– Нет, в человеческом. Что характерно, он забрал у убитых часть товаров, одежду, а на повозке рядом с телами записку оставил.
Некрасов вынул из кармана грязный и скомканный кусочек бумаги, на котором было написано следующее: «Эти двое редкостные гады, сделали зло и замышляли новое, поэтому я их убил. Природа все сильнее втягивает меня в свое коловращение, но сегодня ночь особая и я снова человек. Хочу поговорить с Тимофеем, есть дело. До полуночи буду ждать его в излучине реки Мошка, невдалеке от моста. Пусть приходит один. Если почую, что еще кто-то рядом, уйду».
– Кто из двух оборотней это написал? – задал я вопрос.
– Рома Макеев, позывной Мак.
– Сержант спецназа из полка Аленина?
– Он самый.
– А другой не светился?
– Нет. Второй оборотень, Егор Климчук, позывной Клим, рядовой мотострелок, был замечен год назад в обличье волка бегущим куда-то на север. С тех пор от него ни слуху, ни духу, а Макеев всегда где-то неподалеку ходил и больше чем на триста километров не отдалялся.
– Угу, понятно.
– И что делать будем?
– Поеду с ним поговорю. Все же не случайный человек, а свой брат, Одаренный.
– Может быть, все-таки выслать тебе кого-то в прикрытие, мало ли что? Вдруг у него крышотек случился?
– А что твоя знаменитая интуиция говорит?
– Она молчит, а значит, опасности нет. Но для порядка пяток Меченых в Доспехах Пасынков я бы неподалеку держал.
– Не стоит. Пока возьми на контроль расследование о гибели местных жителей и разберись, что к чему. Переговорю с Макеевым, доложишь.
– Сделаю.
Некрасов отправился в Штир-Штарское отделение СБ, где намеревался узнать, кто ведет дело о происшествии в Кресовом лесу, и договориться с людьми Декера о взаимодействии. А я двинулся навстречу с Меченым, которому природа стала дороже человеческих ценностей, он перекинулся в оборотня и теперь лишь изредка вновь превращается в человека.
Вскоре я оказался на Ардоне. До Кресова леса, древней дремучей чащобы, где некогда Предтечи бродили, а теперь мы своих молодых Одаренных из Учебного центра «Изенгард» тренируем и в святилище родовых богов их в свои ряды принимаем, было порядка двухсот километров.
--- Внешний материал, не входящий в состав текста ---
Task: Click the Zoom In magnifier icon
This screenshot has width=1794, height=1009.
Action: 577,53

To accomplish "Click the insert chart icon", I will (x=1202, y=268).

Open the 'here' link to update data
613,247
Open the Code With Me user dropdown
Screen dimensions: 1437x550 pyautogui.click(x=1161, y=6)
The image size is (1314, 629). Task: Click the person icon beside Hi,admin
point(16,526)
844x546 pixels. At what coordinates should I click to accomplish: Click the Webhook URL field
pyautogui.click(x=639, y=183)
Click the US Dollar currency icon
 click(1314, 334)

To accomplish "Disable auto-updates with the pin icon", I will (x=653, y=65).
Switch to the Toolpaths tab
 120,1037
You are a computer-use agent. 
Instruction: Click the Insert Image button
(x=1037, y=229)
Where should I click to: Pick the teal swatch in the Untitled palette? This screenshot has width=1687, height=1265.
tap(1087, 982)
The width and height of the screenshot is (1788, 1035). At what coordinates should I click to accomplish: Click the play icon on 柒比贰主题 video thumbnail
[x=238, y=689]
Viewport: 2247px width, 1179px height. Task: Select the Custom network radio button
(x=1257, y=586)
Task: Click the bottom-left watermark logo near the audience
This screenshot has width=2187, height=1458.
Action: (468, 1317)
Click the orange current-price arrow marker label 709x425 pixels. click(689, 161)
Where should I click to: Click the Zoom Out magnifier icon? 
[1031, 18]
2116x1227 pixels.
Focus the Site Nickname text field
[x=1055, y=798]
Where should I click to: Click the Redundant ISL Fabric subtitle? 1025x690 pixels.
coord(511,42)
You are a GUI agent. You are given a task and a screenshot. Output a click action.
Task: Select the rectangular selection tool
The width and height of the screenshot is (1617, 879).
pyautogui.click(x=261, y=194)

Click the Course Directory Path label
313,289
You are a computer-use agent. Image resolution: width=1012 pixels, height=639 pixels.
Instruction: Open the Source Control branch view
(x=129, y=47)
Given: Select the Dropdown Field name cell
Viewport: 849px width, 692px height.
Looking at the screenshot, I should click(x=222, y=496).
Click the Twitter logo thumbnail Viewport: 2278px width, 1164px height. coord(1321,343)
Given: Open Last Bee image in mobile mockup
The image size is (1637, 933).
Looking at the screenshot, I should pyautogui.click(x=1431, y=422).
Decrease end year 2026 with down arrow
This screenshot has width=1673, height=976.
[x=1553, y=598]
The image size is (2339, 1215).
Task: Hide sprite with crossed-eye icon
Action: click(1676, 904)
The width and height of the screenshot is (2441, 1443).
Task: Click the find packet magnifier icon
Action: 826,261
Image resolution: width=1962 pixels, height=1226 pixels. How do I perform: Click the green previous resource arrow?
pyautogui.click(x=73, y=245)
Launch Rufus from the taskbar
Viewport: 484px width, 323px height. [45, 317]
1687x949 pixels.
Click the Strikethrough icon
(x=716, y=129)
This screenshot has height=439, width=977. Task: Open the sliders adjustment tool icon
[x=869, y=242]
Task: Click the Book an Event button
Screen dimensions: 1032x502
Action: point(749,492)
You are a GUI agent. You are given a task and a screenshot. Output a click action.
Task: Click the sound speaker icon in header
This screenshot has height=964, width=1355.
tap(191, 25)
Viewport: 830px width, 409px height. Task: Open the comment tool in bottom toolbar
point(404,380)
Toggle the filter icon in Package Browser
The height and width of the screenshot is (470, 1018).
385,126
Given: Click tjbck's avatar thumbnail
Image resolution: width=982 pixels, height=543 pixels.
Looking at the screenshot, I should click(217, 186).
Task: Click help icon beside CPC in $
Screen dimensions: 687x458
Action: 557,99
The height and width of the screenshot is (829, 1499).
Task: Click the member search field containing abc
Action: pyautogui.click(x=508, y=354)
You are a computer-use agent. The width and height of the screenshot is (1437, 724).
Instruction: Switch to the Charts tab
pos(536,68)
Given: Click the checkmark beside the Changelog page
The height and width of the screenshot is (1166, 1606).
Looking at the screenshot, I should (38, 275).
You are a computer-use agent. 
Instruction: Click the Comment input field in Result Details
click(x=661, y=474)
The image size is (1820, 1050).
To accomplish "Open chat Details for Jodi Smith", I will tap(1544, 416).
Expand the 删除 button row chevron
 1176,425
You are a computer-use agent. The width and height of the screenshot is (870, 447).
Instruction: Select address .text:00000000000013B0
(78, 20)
И пока мой штабной броневик по отличной дороге мчался к мосту через речушку Мошка, я пытался разобраться в том, что произошло с Макеевым и Климчуком. Обоих парней я знал, каждому по двадцать пять лет, нормальные «акинаки», у которых была выявлена Одаренность, по «фейрам» оба воина чистые оборотни. Они вошли в третью группу, которая проходила тренинг в Кресовом лесу, и поскольку опыта у нас тогда было маловато, то за ними не уследили, и зачарованная чащоба завлекла их в свои сети, они отстали от группы и ушли в лес. Время от времени их замечали то наши дозоры, то крестьяне, но на контакт с ними выйти не пытались; чистые оборотни, слившиеся с природой, не любят этого. А вот теперь Макеев сам на разговор вышел. Однако я не имею даже догадок, о чем речь пойдет.
С «акинаков», ставших настоящими волками, мысли перекинулись на вопрос оборотничества. Точнее сказать, на один из аспектов этой огромной темы. Не раз я задавал себе один и тот же вопрос, на который искал ответ в разговорах с мудрыми людьми и в книгах. Почему именно волк является тотемным зверем всех Одаренных нашего отряда? Ведь достоверно известно, что в принципе ничто не мешает звериной сущности в нас, в потомках богов, преобразоваться в нечто иное, в медведя, например, рысь, вепря или еще кого-то. Но по неизвестной нам причине каждый становится именно серым клыкастым хищником. Верного ответа я до сих пор не нашел. И хотя теорий в запасе имелось превеликое множество, ни одна из них лично меня не устраивала. С чем это может быть связано? Этого я не знаю. Впрочем, в жизни хватает иных загадок, а волк, как на него ни посмотри, выглядит гораздо лучше оленя, зайца, бобра или какого-нибудь утконоса, так что если моему внутреннему зверю удобней персонифицировать себя как волкодлак, я не против.
За размышлениями и думками время пути пролетело совершенно незаметно. Бронемашина остановилась на правом берегу Мошки, и я вышел наружу. Вокруг дороги, на которой застыли «Асхи», слева и справа темный угрюмый лес. Теплый апрельский ветерок с реки обдул мое лицо, глаза стали быстро привыкать к темноте и, скинув с себя куртку, я обернулся к Боромиру-варягу и сказал:
– За мной не ходить. До утра должен вернуться.